Author: Garry Stephenson, Small Farms Program, Oregon State University

Publish Date: Fall 12

Growing Farms Online converts and expands OSU’s highly successful beginning farmer workshop series, Growing Farms: Successful Whole Farm Management, into an online course. Like the workshops, the online course fosters holistic planning by integrating the physical, biological, family and business components of farms and ranches. The online course will be ready for full use late 2013 and will be offered in combined online and face-to-face, as well as other methods.

In Oregon, geography, distance and driving time can be an obstacle for farmers to attend educational programs. For instance, the Oregon State University Small Farms Program has offered its eight week face-to-face beginning farmer and rancher workshop series since 2007. Although the workshops are highly effective, they are limited to several sites per year where OSU Small Farm Program faculty are located. Also, in the face of shrinking resources, distance education is vital to accessibility of extension educational programs.

The process of converting what we teach face-to-face into a form for delivery online is challenging and time consuming. The OSU Small Farms Program has been working closely with an online curriculum specialist and Oregon State University’s Professional and Non- Credit Education division to develop the content and appearance of the course. Content areas for Growing Farms have been refined in workshops since 2007. The framework and titles are:

  • Dream It: Strategic Planning.
  • Do It: Farm Operations.
  • Grow It: Production.
  • Manage It: Farm Finances
  • Sell It: Marketing Strategies
  • Keep It: Managing Risk and Entrepreneurship

Developments in online learning technology now make it possible to create and deliver a very high quality educational product, one that is graphically rich and engaging.
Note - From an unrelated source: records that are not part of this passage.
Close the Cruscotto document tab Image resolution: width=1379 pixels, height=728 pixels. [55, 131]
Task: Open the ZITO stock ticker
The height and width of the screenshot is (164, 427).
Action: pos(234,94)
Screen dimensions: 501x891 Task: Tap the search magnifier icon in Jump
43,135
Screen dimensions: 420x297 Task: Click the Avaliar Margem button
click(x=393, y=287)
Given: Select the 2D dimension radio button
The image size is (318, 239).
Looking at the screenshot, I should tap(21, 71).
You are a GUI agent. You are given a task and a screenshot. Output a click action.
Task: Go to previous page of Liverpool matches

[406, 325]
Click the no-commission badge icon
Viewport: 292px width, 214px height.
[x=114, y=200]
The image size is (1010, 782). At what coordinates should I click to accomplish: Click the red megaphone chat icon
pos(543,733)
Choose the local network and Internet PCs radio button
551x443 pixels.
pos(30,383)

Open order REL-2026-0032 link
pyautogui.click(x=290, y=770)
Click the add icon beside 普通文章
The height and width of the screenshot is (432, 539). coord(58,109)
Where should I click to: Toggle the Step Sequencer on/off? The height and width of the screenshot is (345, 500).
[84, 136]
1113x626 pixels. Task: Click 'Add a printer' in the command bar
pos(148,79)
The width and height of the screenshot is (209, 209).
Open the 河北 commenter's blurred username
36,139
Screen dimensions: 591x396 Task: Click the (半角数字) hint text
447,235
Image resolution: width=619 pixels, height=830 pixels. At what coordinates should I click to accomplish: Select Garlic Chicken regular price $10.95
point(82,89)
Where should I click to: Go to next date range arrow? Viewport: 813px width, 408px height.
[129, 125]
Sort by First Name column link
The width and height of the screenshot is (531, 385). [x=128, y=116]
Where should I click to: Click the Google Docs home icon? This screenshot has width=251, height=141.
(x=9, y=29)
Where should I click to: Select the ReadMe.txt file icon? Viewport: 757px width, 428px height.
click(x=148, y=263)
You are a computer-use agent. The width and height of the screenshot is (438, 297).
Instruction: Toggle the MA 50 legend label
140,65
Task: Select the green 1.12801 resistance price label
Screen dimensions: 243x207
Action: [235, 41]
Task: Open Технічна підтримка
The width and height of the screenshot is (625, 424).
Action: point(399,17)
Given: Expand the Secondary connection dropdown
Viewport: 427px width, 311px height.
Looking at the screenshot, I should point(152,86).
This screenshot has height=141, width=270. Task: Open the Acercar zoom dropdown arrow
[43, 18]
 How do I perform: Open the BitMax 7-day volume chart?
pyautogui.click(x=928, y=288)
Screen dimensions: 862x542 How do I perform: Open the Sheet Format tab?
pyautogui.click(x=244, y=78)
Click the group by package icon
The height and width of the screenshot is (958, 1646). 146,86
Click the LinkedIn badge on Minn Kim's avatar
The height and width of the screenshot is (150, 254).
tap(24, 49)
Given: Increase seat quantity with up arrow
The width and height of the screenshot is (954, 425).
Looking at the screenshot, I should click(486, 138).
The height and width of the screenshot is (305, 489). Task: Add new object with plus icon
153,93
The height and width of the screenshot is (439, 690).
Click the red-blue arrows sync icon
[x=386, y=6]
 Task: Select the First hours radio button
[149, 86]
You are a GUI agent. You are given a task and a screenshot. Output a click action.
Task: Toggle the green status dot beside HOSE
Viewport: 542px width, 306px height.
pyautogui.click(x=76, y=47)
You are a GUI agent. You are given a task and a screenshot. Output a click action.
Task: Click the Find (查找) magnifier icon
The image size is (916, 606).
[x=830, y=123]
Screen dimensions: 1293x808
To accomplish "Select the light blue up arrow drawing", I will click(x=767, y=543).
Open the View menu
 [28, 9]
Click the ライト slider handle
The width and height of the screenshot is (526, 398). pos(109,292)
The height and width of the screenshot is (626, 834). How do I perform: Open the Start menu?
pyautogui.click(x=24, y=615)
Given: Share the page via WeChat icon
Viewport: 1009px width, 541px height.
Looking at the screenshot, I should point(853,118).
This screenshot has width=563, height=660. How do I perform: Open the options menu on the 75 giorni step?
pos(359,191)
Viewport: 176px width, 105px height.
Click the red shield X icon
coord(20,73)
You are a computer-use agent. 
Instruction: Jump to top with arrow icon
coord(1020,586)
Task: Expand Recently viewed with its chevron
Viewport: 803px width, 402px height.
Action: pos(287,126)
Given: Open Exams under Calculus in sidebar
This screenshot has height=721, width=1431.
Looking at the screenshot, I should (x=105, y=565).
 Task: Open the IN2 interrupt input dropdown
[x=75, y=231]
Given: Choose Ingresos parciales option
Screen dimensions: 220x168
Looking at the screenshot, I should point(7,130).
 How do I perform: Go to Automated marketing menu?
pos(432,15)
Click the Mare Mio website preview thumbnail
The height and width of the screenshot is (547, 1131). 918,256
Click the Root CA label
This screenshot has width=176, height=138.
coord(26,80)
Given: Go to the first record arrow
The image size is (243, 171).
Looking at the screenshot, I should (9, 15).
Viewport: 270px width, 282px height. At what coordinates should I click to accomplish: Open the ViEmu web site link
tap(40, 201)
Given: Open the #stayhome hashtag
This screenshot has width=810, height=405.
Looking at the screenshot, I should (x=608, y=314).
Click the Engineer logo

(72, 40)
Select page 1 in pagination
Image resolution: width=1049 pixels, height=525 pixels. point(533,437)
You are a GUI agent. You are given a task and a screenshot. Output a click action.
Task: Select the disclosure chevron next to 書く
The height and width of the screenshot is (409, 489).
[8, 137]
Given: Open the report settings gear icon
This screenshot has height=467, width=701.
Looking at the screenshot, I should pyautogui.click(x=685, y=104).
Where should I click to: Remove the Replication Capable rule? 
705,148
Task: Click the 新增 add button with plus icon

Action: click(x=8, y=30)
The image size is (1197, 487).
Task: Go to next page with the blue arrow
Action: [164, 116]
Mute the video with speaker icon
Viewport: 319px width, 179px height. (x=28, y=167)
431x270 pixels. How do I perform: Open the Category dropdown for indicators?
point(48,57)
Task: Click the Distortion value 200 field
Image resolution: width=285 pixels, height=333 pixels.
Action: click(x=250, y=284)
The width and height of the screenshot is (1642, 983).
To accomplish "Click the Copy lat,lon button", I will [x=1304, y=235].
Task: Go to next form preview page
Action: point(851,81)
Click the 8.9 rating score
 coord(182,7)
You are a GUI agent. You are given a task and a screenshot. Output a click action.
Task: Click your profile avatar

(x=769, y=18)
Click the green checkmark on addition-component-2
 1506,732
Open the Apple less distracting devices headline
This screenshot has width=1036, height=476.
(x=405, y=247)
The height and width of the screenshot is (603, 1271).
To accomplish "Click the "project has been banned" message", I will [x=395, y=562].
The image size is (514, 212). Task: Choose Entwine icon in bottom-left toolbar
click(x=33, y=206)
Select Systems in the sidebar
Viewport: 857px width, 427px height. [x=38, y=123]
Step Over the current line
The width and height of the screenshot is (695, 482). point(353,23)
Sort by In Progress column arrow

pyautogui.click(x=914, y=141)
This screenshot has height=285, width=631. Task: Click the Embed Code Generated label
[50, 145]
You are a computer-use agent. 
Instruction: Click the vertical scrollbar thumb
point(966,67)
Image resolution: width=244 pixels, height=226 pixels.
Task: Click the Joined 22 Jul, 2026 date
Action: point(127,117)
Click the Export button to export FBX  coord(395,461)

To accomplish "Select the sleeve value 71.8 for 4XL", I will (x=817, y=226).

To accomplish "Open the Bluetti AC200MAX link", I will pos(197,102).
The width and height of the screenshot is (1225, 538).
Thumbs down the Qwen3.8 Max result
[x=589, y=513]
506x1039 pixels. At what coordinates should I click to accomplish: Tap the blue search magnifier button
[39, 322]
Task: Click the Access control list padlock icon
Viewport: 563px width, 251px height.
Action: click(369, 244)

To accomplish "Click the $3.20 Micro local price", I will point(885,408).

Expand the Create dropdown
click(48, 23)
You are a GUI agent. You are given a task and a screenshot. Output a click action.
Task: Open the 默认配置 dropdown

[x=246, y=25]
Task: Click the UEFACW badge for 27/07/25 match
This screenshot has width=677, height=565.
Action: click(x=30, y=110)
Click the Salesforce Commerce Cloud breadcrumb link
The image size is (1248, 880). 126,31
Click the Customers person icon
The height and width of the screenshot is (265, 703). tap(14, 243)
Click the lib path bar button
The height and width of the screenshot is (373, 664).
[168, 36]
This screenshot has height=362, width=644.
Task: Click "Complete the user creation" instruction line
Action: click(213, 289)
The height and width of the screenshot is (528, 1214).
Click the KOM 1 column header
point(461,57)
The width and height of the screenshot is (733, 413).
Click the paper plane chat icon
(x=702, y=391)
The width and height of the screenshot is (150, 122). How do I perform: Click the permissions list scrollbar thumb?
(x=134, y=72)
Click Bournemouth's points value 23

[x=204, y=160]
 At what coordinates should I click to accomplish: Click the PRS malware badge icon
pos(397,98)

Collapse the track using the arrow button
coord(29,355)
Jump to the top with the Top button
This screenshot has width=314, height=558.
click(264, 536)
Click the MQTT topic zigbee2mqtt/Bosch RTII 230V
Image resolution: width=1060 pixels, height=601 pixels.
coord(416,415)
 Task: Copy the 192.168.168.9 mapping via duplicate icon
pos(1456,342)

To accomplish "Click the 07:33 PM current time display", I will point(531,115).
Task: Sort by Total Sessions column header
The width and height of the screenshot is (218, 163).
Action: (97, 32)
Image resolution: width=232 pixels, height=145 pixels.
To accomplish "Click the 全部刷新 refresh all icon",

A key part of the online course is six “case study” farms and ranches. Through in depth videos, these growers offer their first-hand experience and advice. The case studies represent a variety of production systems and scales. One example, Slow Hand Farm, is a model urban farm featured on the cover of this issue and on this page.

Our preferred method for offering the course will be a blended or hybrid online and face-to-face approach. Participants will use the online course for basic learning while face-to-face meetings will be used for discussions, hands-on learning and farm tours. Another option will be a standard, fully online method supported and facilitated by instructors.

The project is supported by a USDA/NIFA Beginning Farmer and Rancher Development Program grant and is a powerful partnership between non-profits EcotrustMercy Corps Northwest and Oregon State University’s Small Farms Program and Austin Family Business Program. The project is also part of the innovative partnership between Oregon Tilth, Inc. and the OSU Small Farms Program.